*** Task inputs ***

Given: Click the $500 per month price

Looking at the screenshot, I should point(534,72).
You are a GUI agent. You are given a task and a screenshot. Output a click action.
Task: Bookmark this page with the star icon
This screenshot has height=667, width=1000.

*** End of Task inputs ***

#### [Task to carry out]
Transcribe all the data word for word, as it appears above.

#### [Answer section]
Given: Click the $500 per month price

Looking at the screenshot, I should point(534,72).
You are a GUI agent. You are given a task and a screenshot. Output a click action.
Task: Bookmark this page with the star icon
This screenshot has height=667, width=1000.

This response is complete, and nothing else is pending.